Records for processing:
## BEGIN
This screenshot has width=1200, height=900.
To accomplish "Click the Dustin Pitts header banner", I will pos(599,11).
## END
## BEGIN
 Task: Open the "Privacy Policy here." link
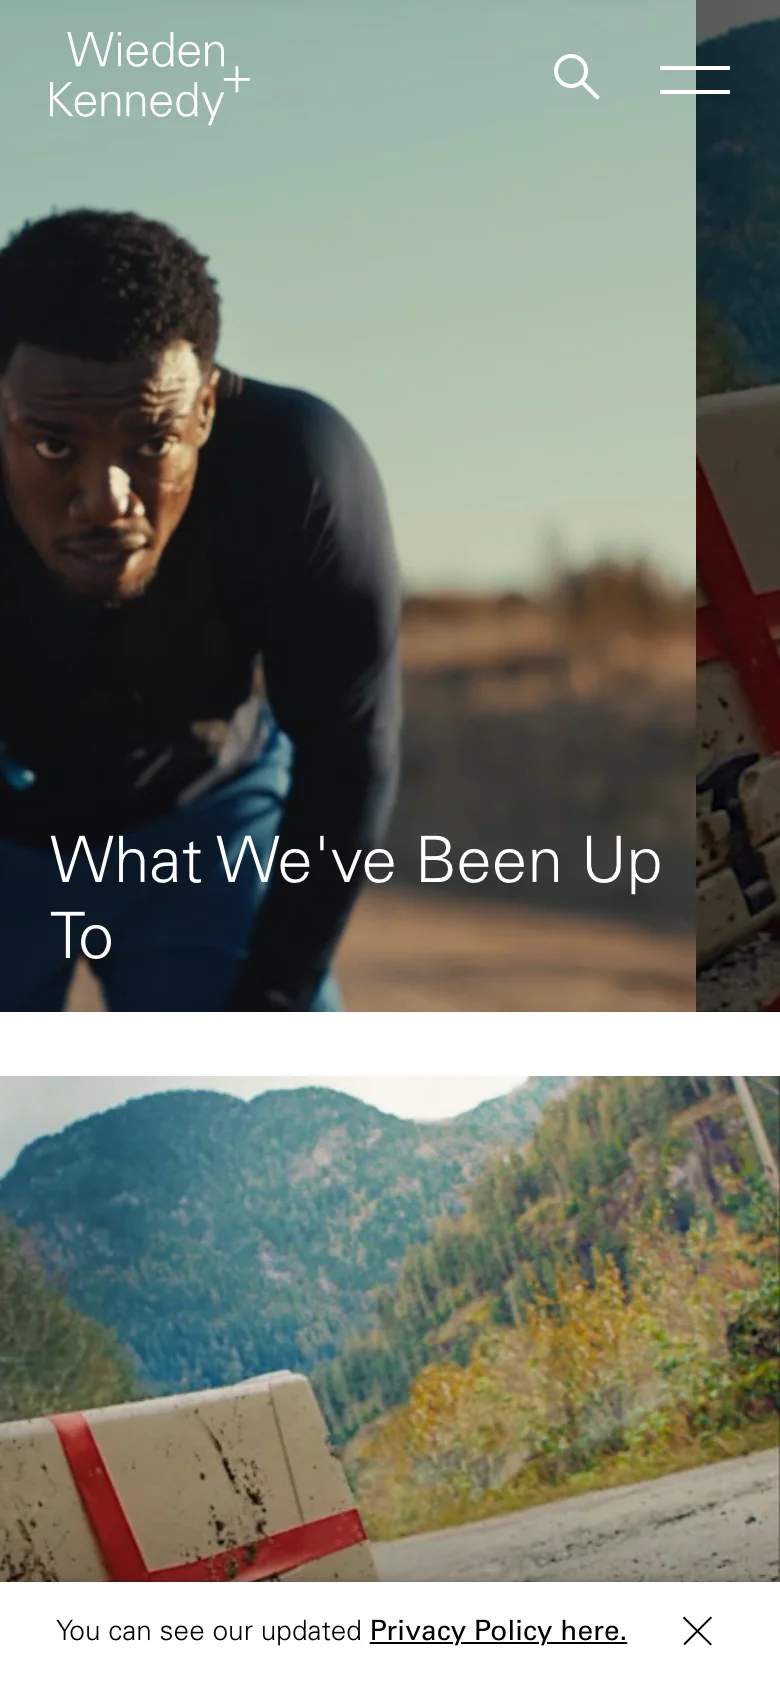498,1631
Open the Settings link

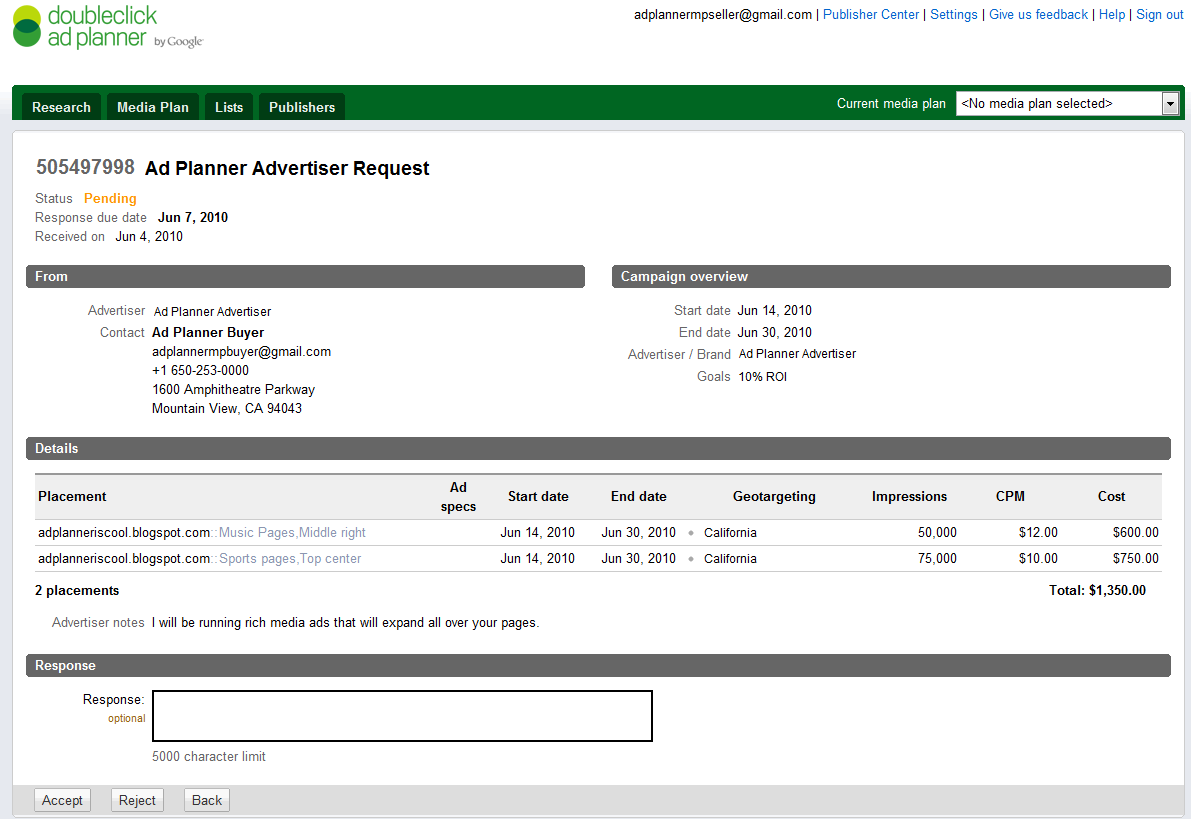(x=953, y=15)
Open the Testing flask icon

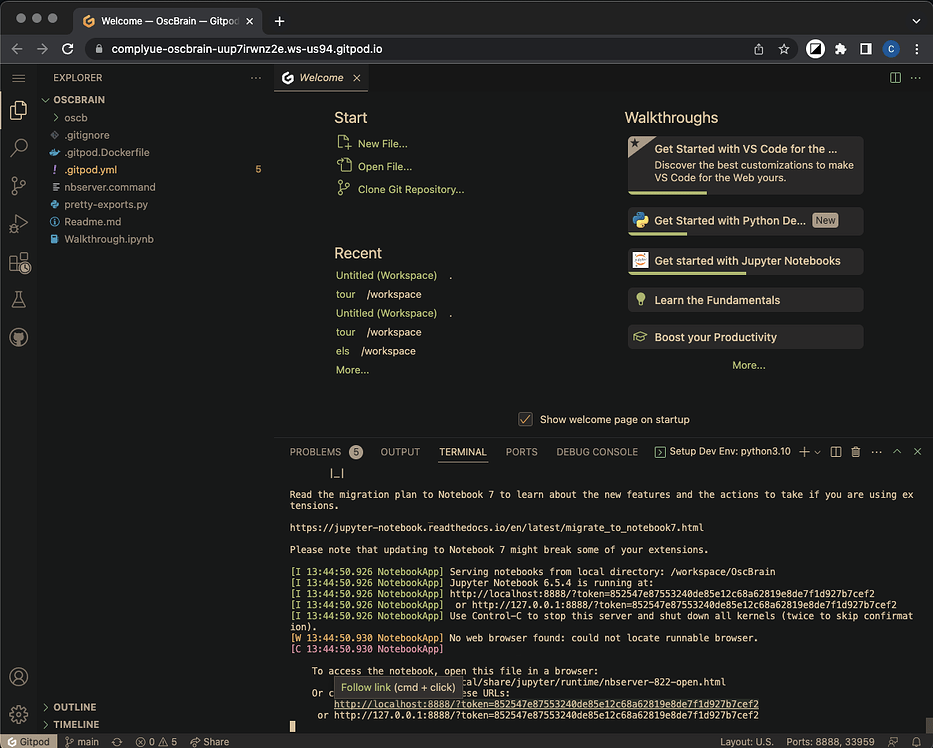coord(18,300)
## END
## BEGIN
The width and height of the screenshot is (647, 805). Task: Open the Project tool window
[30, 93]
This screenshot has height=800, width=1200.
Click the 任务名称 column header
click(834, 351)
## END
Challenge:
Rewrite everything in the material above from the line containing "This screenshot has width=1200, height=900." down to the line containing "I will pos(599,11).", both included, as a numbered list with blank lines omitted.

Exercise solution:
1. This screenshot has width=1200, height=900.
2. To accomplish "Click the Dustin Pitts header banner", I will pos(599,11).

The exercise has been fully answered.